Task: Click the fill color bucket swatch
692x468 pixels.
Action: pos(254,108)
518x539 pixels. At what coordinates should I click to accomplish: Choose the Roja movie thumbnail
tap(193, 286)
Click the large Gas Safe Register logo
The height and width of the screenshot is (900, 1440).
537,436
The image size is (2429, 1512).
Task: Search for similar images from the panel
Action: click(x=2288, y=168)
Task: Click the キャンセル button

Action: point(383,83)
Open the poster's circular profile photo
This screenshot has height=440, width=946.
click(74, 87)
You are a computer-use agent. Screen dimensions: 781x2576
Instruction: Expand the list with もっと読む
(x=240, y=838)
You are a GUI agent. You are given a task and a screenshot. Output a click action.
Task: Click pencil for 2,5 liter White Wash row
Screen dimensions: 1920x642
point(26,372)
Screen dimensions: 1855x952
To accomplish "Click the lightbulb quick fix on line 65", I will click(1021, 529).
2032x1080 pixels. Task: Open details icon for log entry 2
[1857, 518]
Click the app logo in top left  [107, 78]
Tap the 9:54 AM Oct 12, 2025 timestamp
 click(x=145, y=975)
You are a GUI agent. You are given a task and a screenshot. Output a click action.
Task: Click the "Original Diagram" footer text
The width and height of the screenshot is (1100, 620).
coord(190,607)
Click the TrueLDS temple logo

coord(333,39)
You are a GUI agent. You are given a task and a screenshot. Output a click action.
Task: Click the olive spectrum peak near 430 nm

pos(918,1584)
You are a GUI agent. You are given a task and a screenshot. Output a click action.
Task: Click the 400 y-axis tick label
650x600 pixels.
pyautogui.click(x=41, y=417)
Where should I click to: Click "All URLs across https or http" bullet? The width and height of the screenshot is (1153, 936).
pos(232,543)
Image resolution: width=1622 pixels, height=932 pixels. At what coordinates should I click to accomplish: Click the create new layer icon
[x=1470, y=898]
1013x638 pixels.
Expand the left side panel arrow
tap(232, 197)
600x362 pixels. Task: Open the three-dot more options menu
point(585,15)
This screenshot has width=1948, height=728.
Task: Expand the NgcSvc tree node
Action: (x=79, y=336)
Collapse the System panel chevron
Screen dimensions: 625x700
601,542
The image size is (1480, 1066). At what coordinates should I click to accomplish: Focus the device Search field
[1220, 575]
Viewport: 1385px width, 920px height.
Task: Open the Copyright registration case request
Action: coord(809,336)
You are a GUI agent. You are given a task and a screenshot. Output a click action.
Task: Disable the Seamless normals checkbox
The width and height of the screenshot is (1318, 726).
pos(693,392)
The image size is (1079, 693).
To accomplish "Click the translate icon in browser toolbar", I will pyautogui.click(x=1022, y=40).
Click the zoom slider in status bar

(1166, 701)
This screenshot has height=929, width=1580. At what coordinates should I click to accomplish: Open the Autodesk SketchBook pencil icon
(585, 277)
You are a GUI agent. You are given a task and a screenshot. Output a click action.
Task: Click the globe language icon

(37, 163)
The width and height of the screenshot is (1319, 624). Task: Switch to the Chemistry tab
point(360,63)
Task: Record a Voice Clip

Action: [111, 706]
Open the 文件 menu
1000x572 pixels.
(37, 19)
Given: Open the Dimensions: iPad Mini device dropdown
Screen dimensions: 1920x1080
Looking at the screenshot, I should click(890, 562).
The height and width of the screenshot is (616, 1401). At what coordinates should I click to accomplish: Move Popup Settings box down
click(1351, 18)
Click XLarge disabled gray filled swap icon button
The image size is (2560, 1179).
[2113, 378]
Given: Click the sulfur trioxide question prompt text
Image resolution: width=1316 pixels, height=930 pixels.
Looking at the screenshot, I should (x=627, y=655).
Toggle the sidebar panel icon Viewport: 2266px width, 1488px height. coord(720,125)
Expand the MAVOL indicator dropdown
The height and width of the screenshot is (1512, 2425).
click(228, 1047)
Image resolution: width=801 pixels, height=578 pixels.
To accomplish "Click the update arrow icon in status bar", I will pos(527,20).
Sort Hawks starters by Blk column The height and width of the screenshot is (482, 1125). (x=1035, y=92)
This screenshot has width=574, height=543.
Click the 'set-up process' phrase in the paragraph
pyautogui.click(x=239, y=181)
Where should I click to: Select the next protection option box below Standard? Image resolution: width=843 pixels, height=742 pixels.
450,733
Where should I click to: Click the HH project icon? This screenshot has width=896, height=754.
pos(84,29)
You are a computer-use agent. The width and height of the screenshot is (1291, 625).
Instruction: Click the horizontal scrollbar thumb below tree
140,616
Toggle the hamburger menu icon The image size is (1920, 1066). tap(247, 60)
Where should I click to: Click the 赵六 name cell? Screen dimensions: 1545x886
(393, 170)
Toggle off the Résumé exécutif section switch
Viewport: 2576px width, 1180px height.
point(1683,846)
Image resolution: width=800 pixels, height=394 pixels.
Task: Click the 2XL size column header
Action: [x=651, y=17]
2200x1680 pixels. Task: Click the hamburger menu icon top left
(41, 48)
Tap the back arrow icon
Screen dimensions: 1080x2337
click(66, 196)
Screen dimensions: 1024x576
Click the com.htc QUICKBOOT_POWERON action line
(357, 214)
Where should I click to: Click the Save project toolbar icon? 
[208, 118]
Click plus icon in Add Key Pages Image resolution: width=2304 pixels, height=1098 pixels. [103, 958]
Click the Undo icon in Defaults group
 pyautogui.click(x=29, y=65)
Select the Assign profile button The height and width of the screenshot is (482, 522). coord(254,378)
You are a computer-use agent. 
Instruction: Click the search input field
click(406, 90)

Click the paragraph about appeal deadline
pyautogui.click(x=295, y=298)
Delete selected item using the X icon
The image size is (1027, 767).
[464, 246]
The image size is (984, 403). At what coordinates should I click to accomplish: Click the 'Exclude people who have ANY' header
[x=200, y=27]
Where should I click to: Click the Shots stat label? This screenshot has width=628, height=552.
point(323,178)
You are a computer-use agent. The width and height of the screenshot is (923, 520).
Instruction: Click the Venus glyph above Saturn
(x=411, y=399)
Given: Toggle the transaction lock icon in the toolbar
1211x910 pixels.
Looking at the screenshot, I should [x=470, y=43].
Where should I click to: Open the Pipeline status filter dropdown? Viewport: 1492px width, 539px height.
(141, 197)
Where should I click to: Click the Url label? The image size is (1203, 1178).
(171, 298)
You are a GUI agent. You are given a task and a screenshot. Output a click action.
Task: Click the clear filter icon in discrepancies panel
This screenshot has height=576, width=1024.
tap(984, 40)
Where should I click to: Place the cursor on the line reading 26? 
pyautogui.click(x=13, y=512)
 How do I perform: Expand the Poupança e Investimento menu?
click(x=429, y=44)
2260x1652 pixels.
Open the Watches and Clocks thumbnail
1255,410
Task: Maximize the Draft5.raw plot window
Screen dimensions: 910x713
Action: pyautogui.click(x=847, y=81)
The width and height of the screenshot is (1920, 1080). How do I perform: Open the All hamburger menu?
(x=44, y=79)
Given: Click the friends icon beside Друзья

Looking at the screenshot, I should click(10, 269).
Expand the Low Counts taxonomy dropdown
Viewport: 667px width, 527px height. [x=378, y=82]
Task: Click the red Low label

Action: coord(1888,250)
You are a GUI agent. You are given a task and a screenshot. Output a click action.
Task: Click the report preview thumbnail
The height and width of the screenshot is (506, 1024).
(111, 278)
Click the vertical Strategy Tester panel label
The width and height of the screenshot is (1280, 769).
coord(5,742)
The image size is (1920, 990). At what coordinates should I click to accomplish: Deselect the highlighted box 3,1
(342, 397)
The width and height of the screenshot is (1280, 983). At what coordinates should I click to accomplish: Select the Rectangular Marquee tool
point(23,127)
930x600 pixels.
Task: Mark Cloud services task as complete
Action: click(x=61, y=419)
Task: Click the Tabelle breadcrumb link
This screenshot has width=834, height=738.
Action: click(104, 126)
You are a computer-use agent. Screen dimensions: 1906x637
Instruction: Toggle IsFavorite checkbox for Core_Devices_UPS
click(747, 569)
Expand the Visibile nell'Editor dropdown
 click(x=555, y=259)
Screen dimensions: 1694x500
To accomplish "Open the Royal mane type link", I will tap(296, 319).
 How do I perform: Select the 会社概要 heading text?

****

Request:
Quote the listing exactly, beginning at the line that contains "1013x638 pixels." and stopping after the line that contains "I will pos(527,20).".

Expected answer:
1013x638 pixels.
Expand the left side panel arrow
tap(232, 197)
600x362 pixels. Task: Open the three-dot more options menu
point(585,15)
This screenshot has width=1948, height=728.
Task: Expand the NgcSvc tree node
Action: (x=79, y=336)
Collapse the System panel chevron
Screen dimensions: 625x700
601,542
The image size is (1480, 1066). At what coordinates should I click to accomplish: Focus the device Search field
[1220, 575]
Viewport: 1385px width, 920px height.
Task: Open the Copyright registration case request
Action: coord(809,336)
You are a GUI agent. You are given a task and a screenshot. Output a click action.
Task: Disable the Seamless normals checkbox
The width and height of the screenshot is (1318, 726).
pos(693,392)
The image size is (1079, 693).
To accomplish "Click the translate icon in browser toolbar", I will pyautogui.click(x=1022, y=40).
Click the zoom slider in status bar

(1166, 701)
This screenshot has height=929, width=1580. At what coordinates should I click to accomplish: Open the Autodesk SketchBook pencil icon
(585, 277)
You are a GUI agent. You are given a task and a screenshot. Output a click action.
Task: Click the globe language icon

(37, 163)
The width and height of the screenshot is (1319, 624). Task: Switch to the Chemistry tab
point(360,63)
Task: Record a Voice Clip

Action: [111, 706]
Open the 文件 menu
1000x572 pixels.
(37, 19)
Given: Open the Dimensions: iPad Mini device dropdown
Screen dimensions: 1920x1080
Looking at the screenshot, I should click(890, 562).
The height and width of the screenshot is (616, 1401). At what coordinates should I click to accomplish: Move Popup Settings box down
click(1351, 18)
Click XLarge disabled gray filled swap icon button
The image size is (2560, 1179).
[2113, 378]
Given: Click the sulfur trioxide question prompt text
Image resolution: width=1316 pixels, height=930 pixels.
Looking at the screenshot, I should (x=627, y=655).
Toggle the sidebar panel icon Viewport: 2266px width, 1488px height. coord(720,125)
Expand the MAVOL indicator dropdown
The height and width of the screenshot is (1512, 2425).
click(228, 1047)
Image resolution: width=801 pixels, height=578 pixels.
To accomplish "Click the update arrow icon in status bar", I will pos(527,20).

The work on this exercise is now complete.